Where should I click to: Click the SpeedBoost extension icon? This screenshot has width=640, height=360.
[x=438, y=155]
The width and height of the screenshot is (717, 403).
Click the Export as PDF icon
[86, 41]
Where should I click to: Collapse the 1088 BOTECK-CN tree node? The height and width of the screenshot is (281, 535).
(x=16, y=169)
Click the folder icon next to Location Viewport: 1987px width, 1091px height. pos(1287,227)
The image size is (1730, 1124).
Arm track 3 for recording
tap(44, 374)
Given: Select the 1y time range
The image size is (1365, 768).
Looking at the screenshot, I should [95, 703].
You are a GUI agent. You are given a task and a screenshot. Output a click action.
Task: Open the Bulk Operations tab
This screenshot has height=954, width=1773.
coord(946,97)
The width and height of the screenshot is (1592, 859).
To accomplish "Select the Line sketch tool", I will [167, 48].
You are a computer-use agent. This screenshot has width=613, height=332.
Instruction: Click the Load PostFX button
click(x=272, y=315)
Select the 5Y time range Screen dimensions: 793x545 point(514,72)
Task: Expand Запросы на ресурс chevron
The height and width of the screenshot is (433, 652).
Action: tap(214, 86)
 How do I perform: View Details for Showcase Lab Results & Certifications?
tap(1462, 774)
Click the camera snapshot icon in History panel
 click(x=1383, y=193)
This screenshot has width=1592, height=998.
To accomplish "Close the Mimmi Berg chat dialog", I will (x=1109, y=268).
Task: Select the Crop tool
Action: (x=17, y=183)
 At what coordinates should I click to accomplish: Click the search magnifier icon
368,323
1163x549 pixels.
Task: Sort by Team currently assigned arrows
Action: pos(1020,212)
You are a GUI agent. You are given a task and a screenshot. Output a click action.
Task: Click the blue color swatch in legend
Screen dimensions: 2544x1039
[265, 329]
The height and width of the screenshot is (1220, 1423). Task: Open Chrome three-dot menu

→ ABOUT THIS TASK
Considering the records above, count the lines where the string "range" occurs and return that number alone.

→ RESPONSE BELOW
2